• [Excerpt]:
..............................
Our wellness topic for the month of July was “How Exercise Affects the Brain”

Exercise changes the brain in ways that protect memory and thinking skills.

  • Exercise helps memory and thinking through both direct and indirect means

o Directly: from its ability to reduce insulin resistance, reduce inflammation, and stimulate the release of growth factors— chemicals in the brain that affect the health of brain cells, the growth of new blood vessels in the brain, and the abundance and survival of new brain cells.

o Indirectly: exercise improves mood and sleep, and reduces the effects of stress and anxiety. All of these factors can contribute to cognitive impairment.

o Aerobic exercise (also known as cardio) raises your heart rate and increases blood flow to your brain.

▪ As your increased breathing pumps more oxygen into your bloodstream, more oxygen is delivered to your brain. This leads to neurogenesis—or the production of neurons—in certain parts of your brain that control memory and thinking. Neurogenesis increases brain volume, and this cognitive reserve is believed to help buffer against the effects of dementia.

▪ Another link between cognition and exercise is neurotrophins, which are proteins that aid neuron survival and function. It has been noted that exercise promotes the production of neurotrophins, leading to greater brain plasticity, and therefore, better memory and learning. In addition to neurotrophins, exercise also results in an increase in neurotransmitters in the brain, specifically serotonin and norepinephrine, which boost information processing and mood.

  • Research shows how exercise improves brain function

o In a study researchers found that regular aerobic exercise, the kind that gets your heart and your sweat glands pumping, appears to boost the size of the hippocampus, the brain area involved in verbal memory and learning.

o Many studies have suggested that the parts of the brain that control thinking and memory have greater volume in people who exercise versus people who don’t.

o “Even more exciting is the finding that engaging in a program of regular exercise of moderate intensity over six months or a year is associated with an increase in the volume of selected brain regions,” says Dr. Scott McGinnis, a neurologist at Brigham and Women’s Hospital and an instructor in neurology at Harvard Medical School.

  • How much exercise is required to improve memory?

o Half an hour of moderate physical activity most days of the week, or 150 minutes a week. If that seems daunting, start with a few minutes a day, and increase the amount you exercise by 5 or 10 minutes every week until you reach your goal.

o Walking is a great form of exercise either inside or outside. If you don’t want to walk, consider other moderate-intensity exercises such as the Nustep, recumbent bike, water exercise or taking a class in the Wellness Center.

o Don’t have the discipline to do it on your own? Try a class or work out with a friend who’ll hold you accountable.

o Whatever exercise and motivators you choose, commit to establishing exercise as a habit, almost like taking a prescription medication. After all, they say that exercise is medicine, and that can go on the top of anyone’s list of reasons to work out.
..............................
• [Your goal]:
Answer these questions from the text on exercise and the brain:
(a) Which two neurotransmitters does exercise increase?
(b) Which brain area does regular aerobic exercise appear to increase in size?
(c) How many minutes a week of moderate physical activity does the text give as the amount needed to improve memory?
..............................
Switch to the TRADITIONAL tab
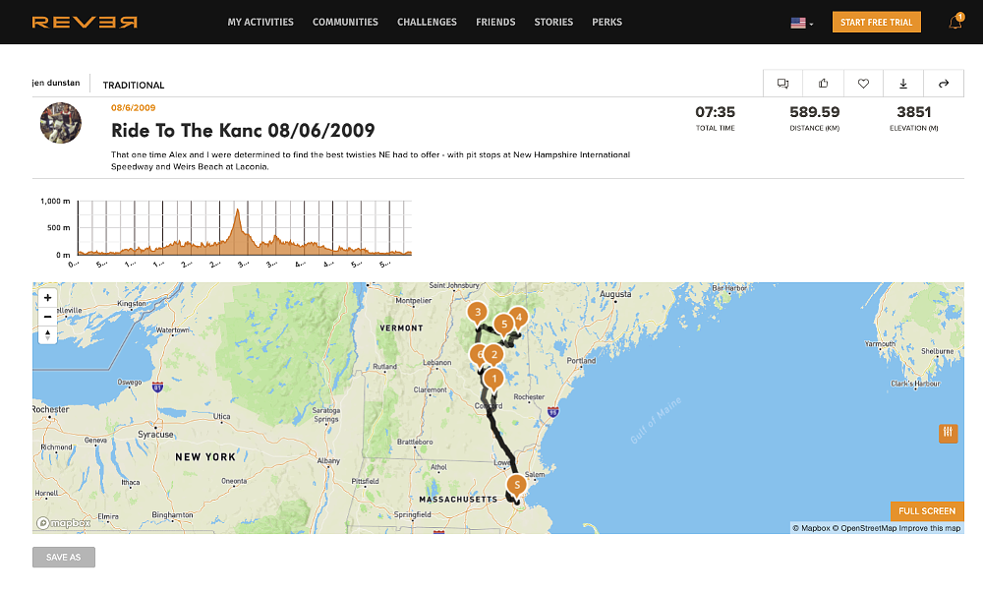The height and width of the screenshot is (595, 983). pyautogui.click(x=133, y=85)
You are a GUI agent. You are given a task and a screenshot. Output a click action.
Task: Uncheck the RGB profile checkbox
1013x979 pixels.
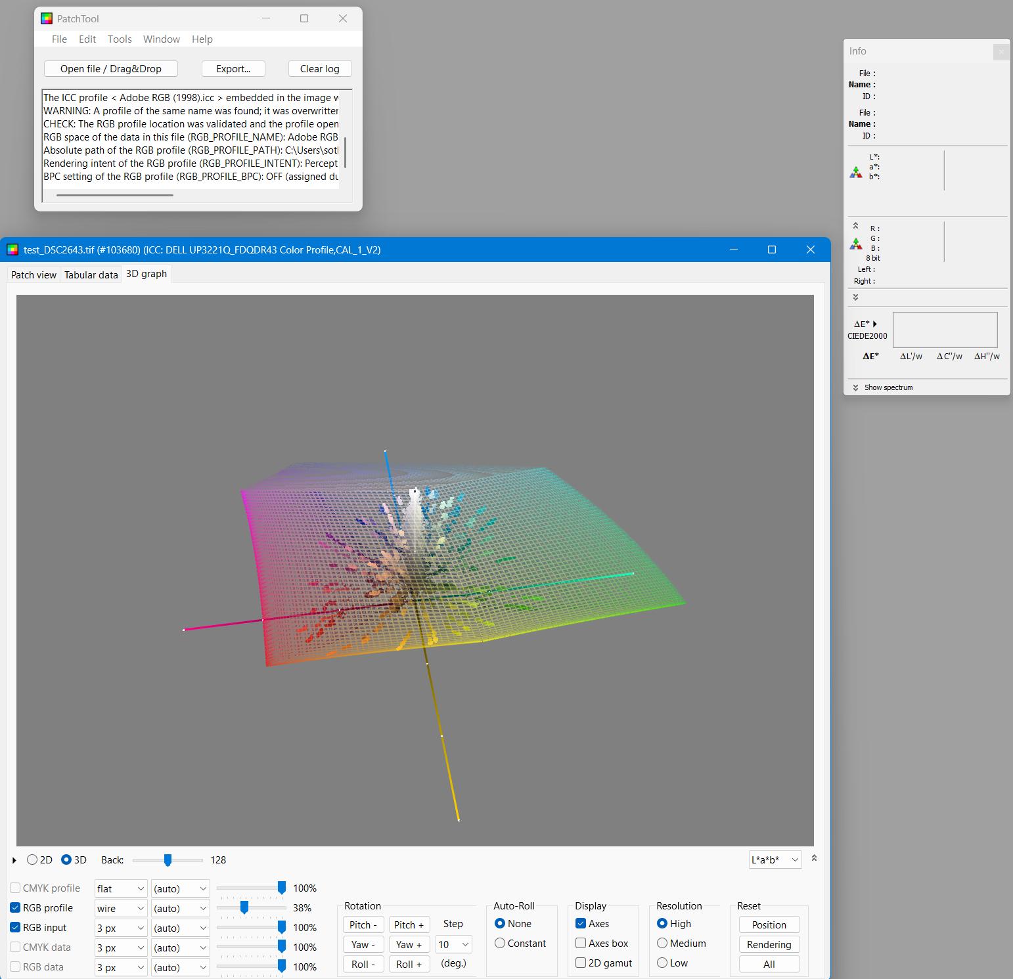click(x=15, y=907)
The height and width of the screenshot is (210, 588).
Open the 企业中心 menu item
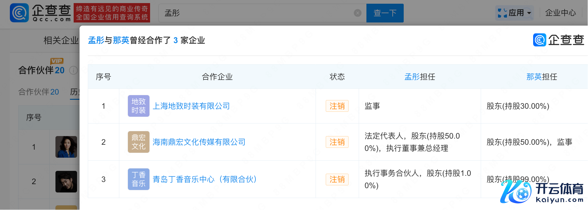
..............................
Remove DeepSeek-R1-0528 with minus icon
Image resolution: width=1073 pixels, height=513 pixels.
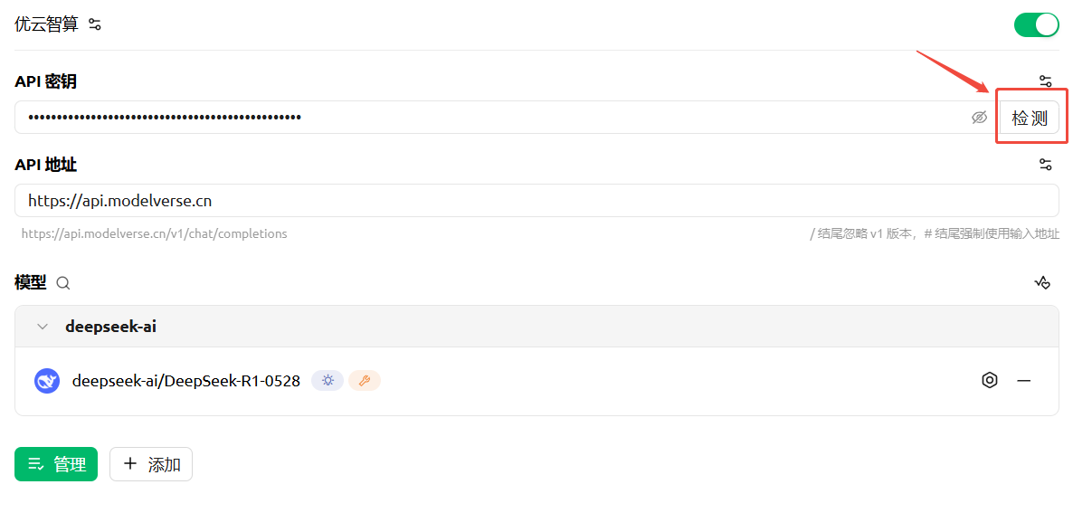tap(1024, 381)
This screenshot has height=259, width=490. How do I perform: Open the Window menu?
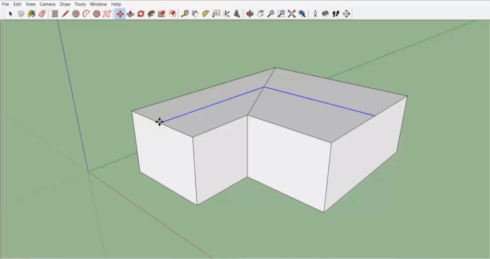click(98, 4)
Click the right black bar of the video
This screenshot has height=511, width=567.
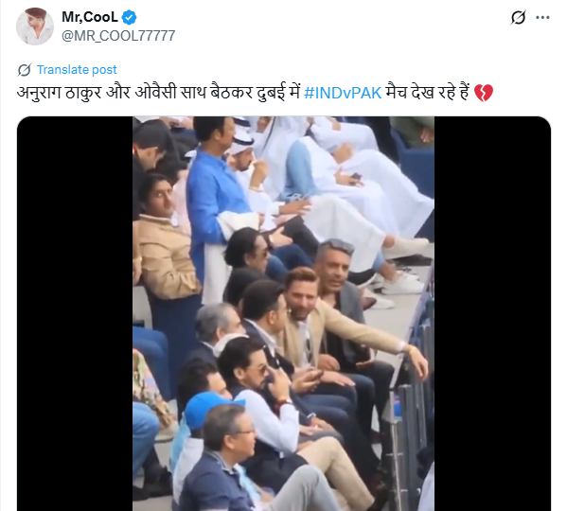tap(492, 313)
..............................
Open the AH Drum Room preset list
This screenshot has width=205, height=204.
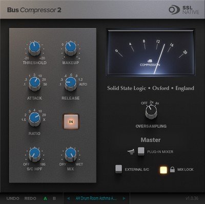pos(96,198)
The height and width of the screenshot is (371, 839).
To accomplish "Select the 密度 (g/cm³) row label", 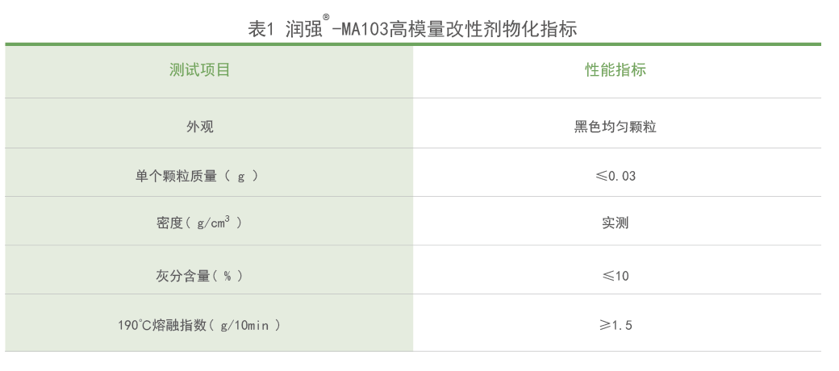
..............................
• [Answer box]:
(a) Serotonin and norepinephrine
(b) The hippocampus
(c) 150 minutes